# [AUFGABE]
Gib den folgenden Text über den aufgetauten Rodelberg vollständig und ohne jede Änderung aus.

# [AUSGANGSTEXT]

....................

Das Mysterium des aufgetauten Rodelbergs

Es ist Februar 2021. Die Sonne scheint, im Berliner Stadtteil Lichtenberg taut ein Südhang an – die beliebte Rodelpiste im Kiez. Geht das mit rechten Dingen zu? Die Lokalpresse vermutet Vandalismus und feuert einen Artikel nach dem anderen ab. Zum Schluss werden Politik und Behörden aktiv und erstatten Anzeige gegen Unbekannt. Aber was ist dran an der Verschwörungsschneeorie? 

Klimatolog:innen erklären es immer wieder: weicht das Meereis zurück und das dunkle Wasser tritt zutage, schluckt es mehr Sonnenlicht und wird wärmer. Dunkle Partikel wie Ruß, Asche oder Algen auf dem Schnee verwandeln die Strahlung in Wärme und auch der Boden erwärmt sich. Ein Problem für die Eisschilde an den Polen – die Eisdecke Grönlands wirft z.B. nur noch 30 Prozent der Sonneneinstrahlung zurück, normal wären es bis zu 90 Prozent. So beschleunigt sich der Klimawandel selbst. 

Das Ganze funktioniert auch im Kleinen – zum Beispiel, wenn innerhalb kurzer Zeit tausende Menschen den Trümmerschuttberg „Helenenhügel“ im Stadtpark von Berlin-Lichtenberg herunterrodeln. Dann gelangt schnell einiges vom dunklen Erdreich an die Oberfläche des Südhangs, denn die Grasnarbe war dort alles andere als intakt, wie Satellitenbilder zeigen.

....................

# [DATENSÄTZE]
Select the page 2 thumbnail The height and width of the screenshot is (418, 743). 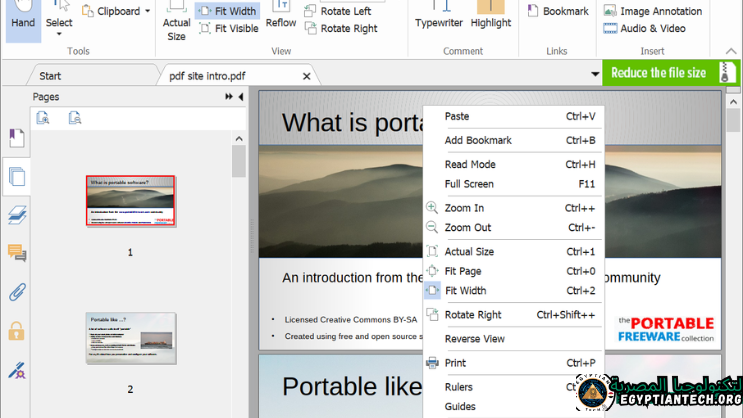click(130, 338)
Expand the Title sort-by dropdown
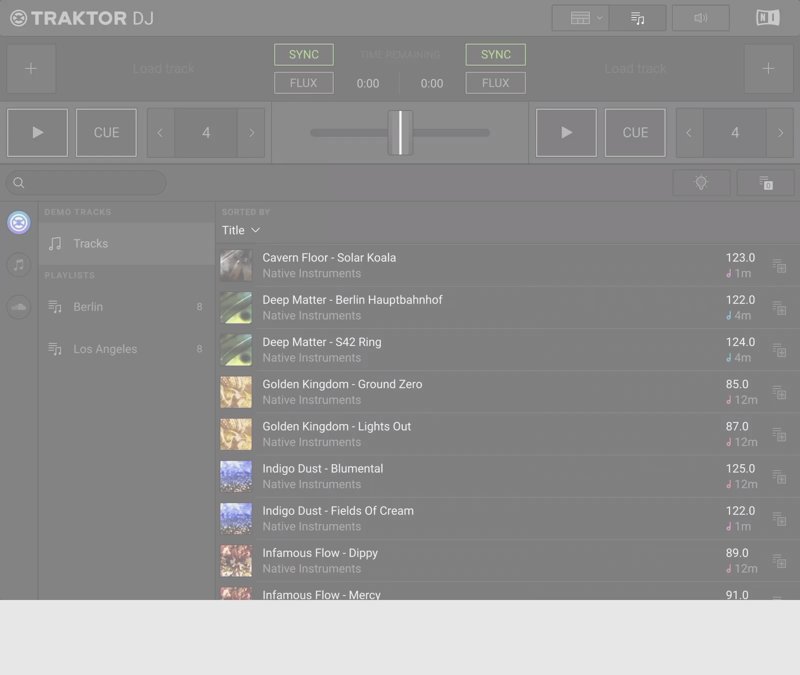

....................

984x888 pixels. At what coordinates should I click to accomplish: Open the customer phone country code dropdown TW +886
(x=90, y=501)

....................

# [LÖSUNG]
Das Mysterium des aufgetauten Rodelbergs

Es ist Februar 2021. Die Sonne scheint, im Berliner Stadtteil Lichtenberg taut ein Südhang an – die beliebte Rodelpiste im Kiez. Geht das mit rechten Dingen zu? Die Lokalpresse vermutet Vandalismus und feuert einen Artikel nach dem anderen ab. Zum Schluss werden Politik und Behörden aktiv und erstatten Anzeige gegen Unbekannt. Aber was ist dran an der Verschwörungsschneeorie? 

Klimatolog:innen erklären es immer wieder: weicht das Meereis zurück und das dunkle Wasser tritt zutage, schluckt es mehr Sonnenlicht und wird wärmer. Dunkle Partikel wie Ruß, Asche oder Algen auf dem Schnee verwandeln die Strahlung in Wärme und auch der Boden erwärmt sich. Ein Problem für die Eisschilde an den Polen – die Eisdecke Grönlands wirft z.B. nur noch 30 Prozent der Sonneneinstrahlung zurück, normal wären es bis zu 90 Prozent. So beschleunigt sich der Klimawandel selbst. 

Das Ganze funktioniert auch im Kleinen – zum Beispiel, wenn innerhalb kurzer Zeit tausende Menschen den Trümmerschuttberg „Helenenhügel“ im Stadtpark von Berlin-Lichtenberg herunterrodeln. Dann gelangt schnell einiges vom dunklen Erdreich an die Oberfläche des Südhangs, denn die Grasnarbe war dort alles andere als intakt, wie Satellitenbilder zeigen.